* [Tasks to complete]
1. Copy word for word the part of the passage on the Massachusetts Millionaires Tax between "The surtax is" and "income generating event.", inclusive.
2. Go on writing the passage on the Massachusetts Millionaires Tax, picking up right after its final sentence.

* [Excerpted passage]
= = = =
Massachusetts Millionaires Tax

In November 2022, Massachusetts voters approved a new “Millionaires Tax,” which imposes a 4% surtax on annual taxable income above $1 million.  This surtax is in addition to the existing 5% flat income tax.  For example, if a taxpayer has taxable income of $2 million, the first $1 million is taxed at 5% ($50,000) and the second $1 million is taxed at 9% ($90,000), for a total tax of $140,000.

The surtax is effective for tax years beginning in 2023 and the $1 million threshold is adjusted annually for inflation.  The $1 million threshold applies to each income tax return, whether for an individual or a married couple filing jointly.  Taxable income includes regular sources of income such as salary, wages, investment income and retirement withdrawals, as well as one-time tax events such as capital gains on the sale of a home or business.  Thus, some wealthy taxpayers will be subject to the surtax on a regular basis, while others may be affected only in years with a big income generating event.
= = = =
* [Items]
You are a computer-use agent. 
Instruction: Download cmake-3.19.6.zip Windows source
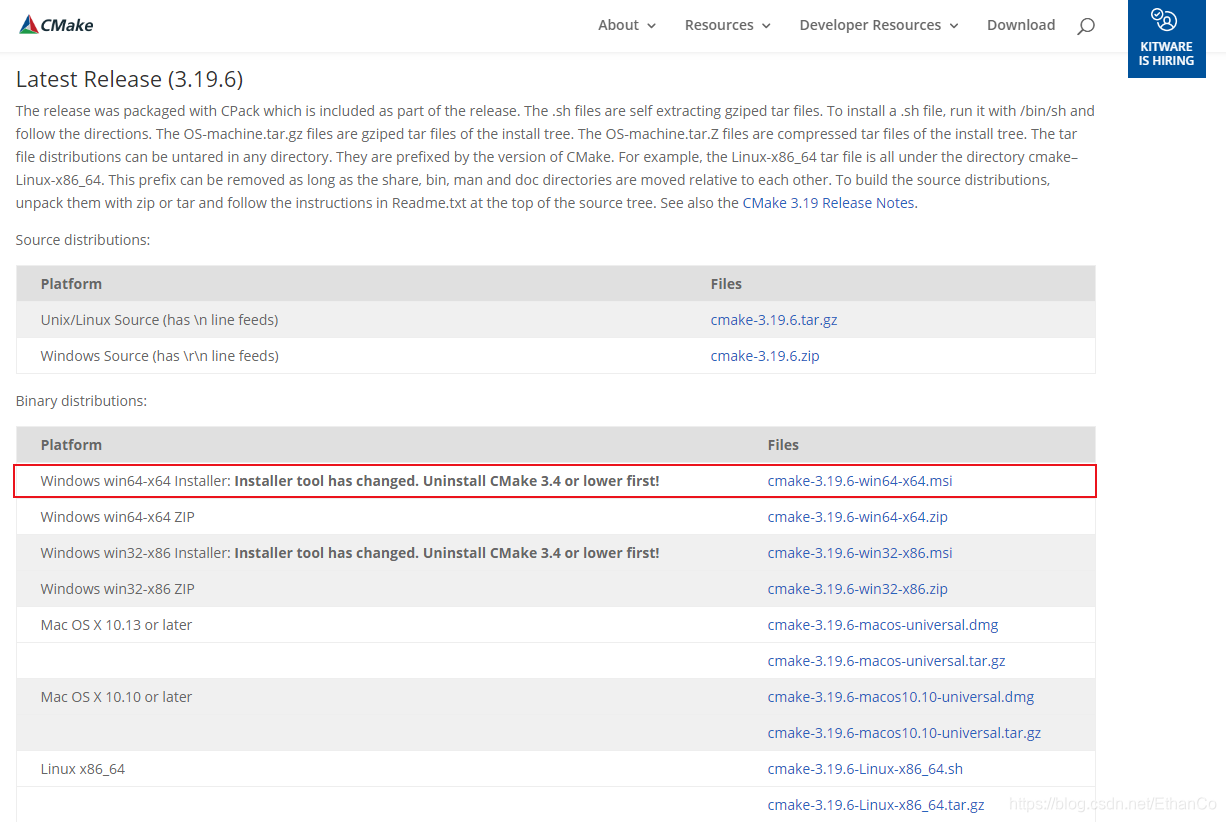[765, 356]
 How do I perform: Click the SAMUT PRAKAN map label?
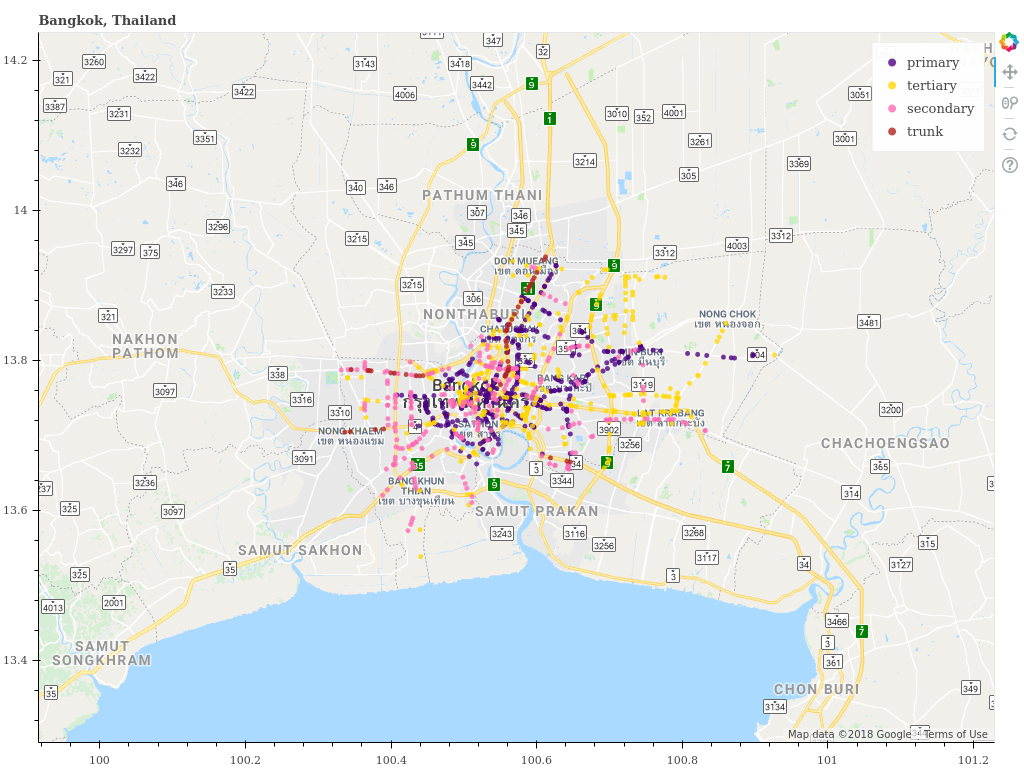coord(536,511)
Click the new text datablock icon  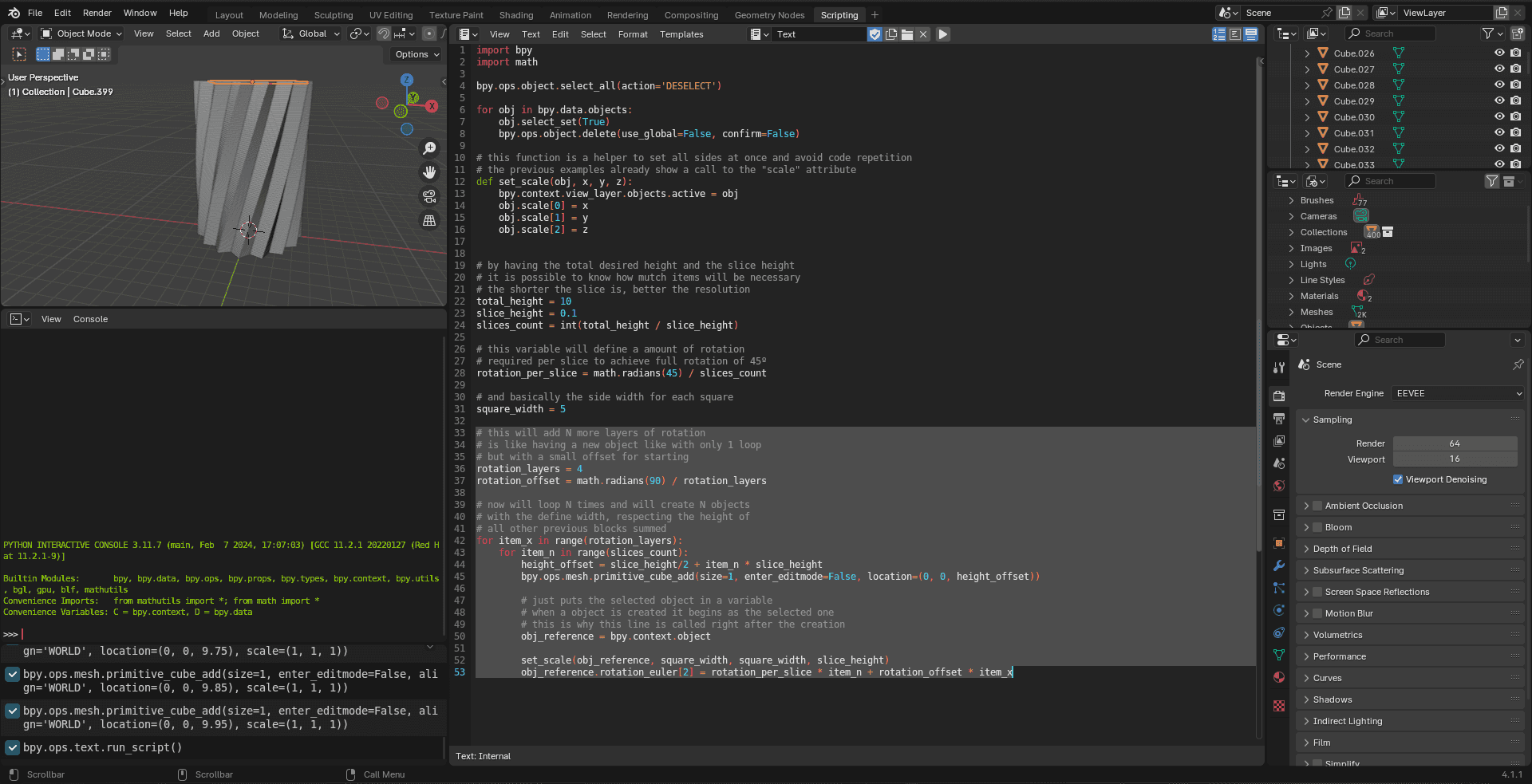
= = = =
* [Answers to the exercises]
1.
The surtax is effective for tax years beginning in 2023 and the $1 million threshold is adjusted annually for inflation.  The $1 million threshold applies to each income tax return, whether for an individual or a married couple filing jointly.  Taxable income includes regular sources of income such as salary, wages, investment income and retirement withdrawals, as well as one-time tax events such as capital gains on the sale of a home or business.  Thus, some wealthy taxpayers will be subject to the surtax on a regular basis, while others may be affected only in years with a big income generating event.

2.
At Bob Goldman Law LLP, we are working with our clients (in collaboration with their accountants and other tax advisors) to minimize the impact of this tax to the extent possible.  Some potential planning ideas include:

1.       For married couples, filing separately for Massachusetts purposes, rather than filing a joint return, so that each spouse can take advantage of the $1 million threshold.

2.       Moving to another state.  Note that this strategy will not avoid taxation on Massachusetts-source income, like compensation for personal services performed in Massachusetts, rental income on Massachusetts real estate, or capital gains from the sale of a Massachusetts home.  For most taxpayers, this is a dramatic step, but may be attractive for those with strong ties to other states, especially states like Florida and New Hampshire that do not have state income tax or estate tax.

3.       Spreading income across multiple years if possible.  For example, a sale of a business may be structured on the installment method, or sales of investments might be staggered over multiple years to stay under the threshold.

4.       In certain situations, making gifts of property prior to its sale, so that the income will be reported by the recipient rather than the donor.  These gifts may be made to individuals, certain trusts, or charitable organizations.  Stay tuned for a future post on the benefits of giving appreciated property to charitable organizations, including donor advised funds.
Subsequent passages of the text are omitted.